I opened my first investment account in medical school at E-Trade. I was roughly $160,000 in loan debt, but I opened a Roth IRA along with a brokerage account at the same time. I believe that stock trades at E-Trade were only $9.99 a trade, which was one of the lowest in the industry.
I knew nothing about indexing at the time. Never heard of Jack Bogle or Vanguard. That was probably still okay, since I did not have much disposable investment income at hand. Now that I am more attuned to the available options in the market. The following are a list of where I continue to place my investments and my impressions so far:
This was my first custodian after I started indexing my funds. Great low-cost options are available, along with Admiral funds for even more savings after you’ve reached a certain amount. There are essentially no service fees as long as you commit to electronic documents. The website interface is relatively basic but functional. I wished that Vanguard offered more detailed analyses on funds, but most of the time I already have done my homework about which funds to purchase prior to venturing on the Vanguard website.
My second pet peeve of Vanguard is that there is no easy way to calculate an annualized rate of return on my investments.
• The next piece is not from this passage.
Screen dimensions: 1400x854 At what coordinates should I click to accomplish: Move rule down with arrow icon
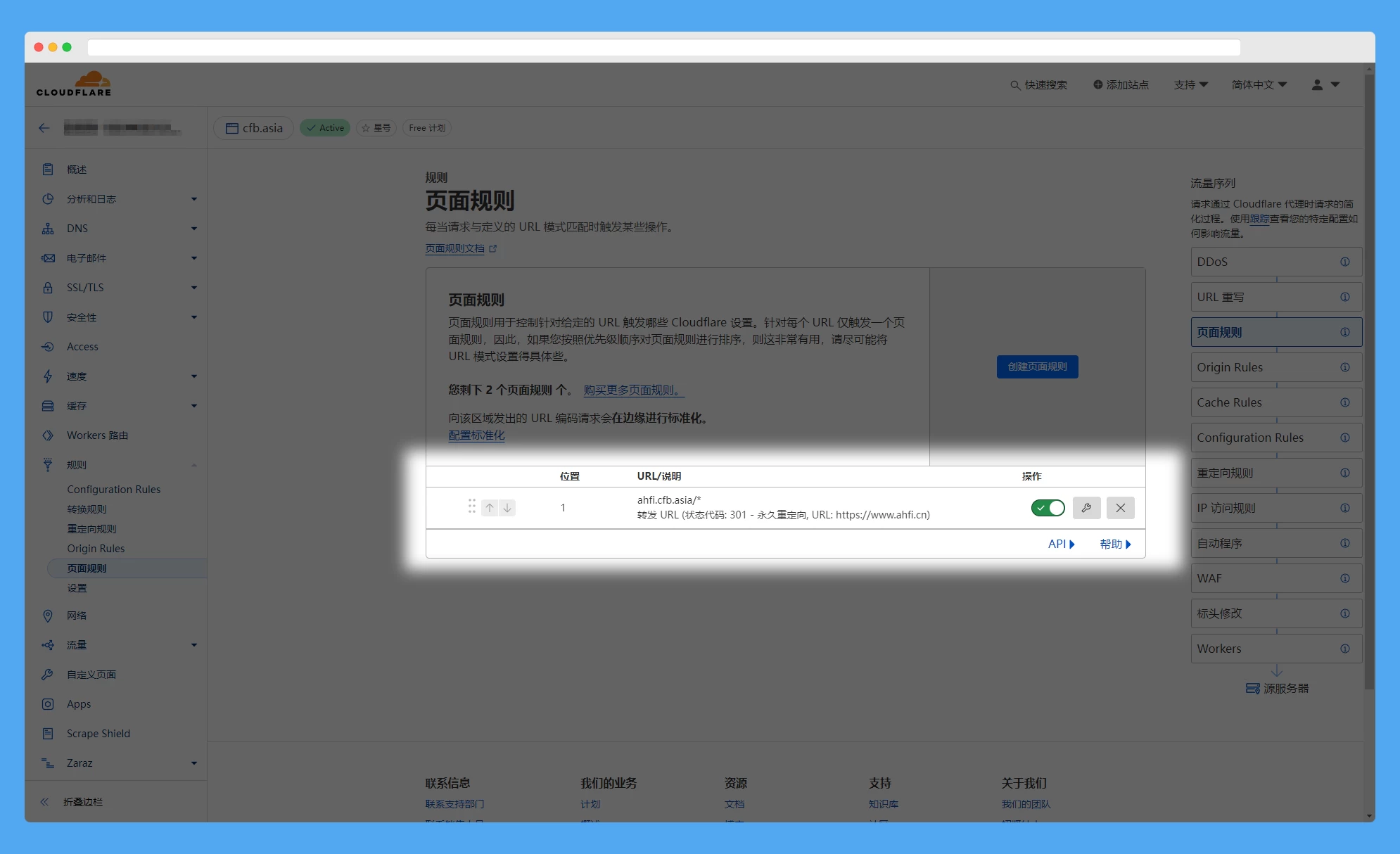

The Vanguard interface has a “Balances Over Time” tab that calculates an overall growth of your funds like this:
Sometimes you don’t want to load up a spreadsheet to do these calculations by hand. I still keep my investments in Vanguard, but I have since started to diversify even more, as we will see below.
I started placing funds in Fidelity over the past year, due to a slightly lower expense ratio, and the fact that they offered airlines miles on keeping funds with them.
As I had written before, you can earn up to 50,000 Delta, American, or United airlines miles by stashing at least $100,000 in Fidelity. You can also receive miles for smaller investments. The Fidelity index fund options track all of the standard markets that Vanguard funds do, so you don’t really sacrifice much if you are a Vanguard loyalist.
I like the Fidelity interface. There are clear cut menu options, customer service is relatively competent and prompt. My employer uses Fidelity for its 401k custodian, so I’m able to reduce the number of logins to keep track of.
I opened a credit card account with Charles Schwab years ago when they offered a free iPod Shuffle after the first purchase. I promptly closed my account a year later when I realized that I was not getting any further benefits from using the card. I never even considered their investment wing until now, because their expense ratios were horrible. Not anymore:
This is only a recent change since March of 2017, presumably because of the competition in the market, especially from robo-advisors who also charge minimal management fees. I plan on placing all of my future investments in Schwab.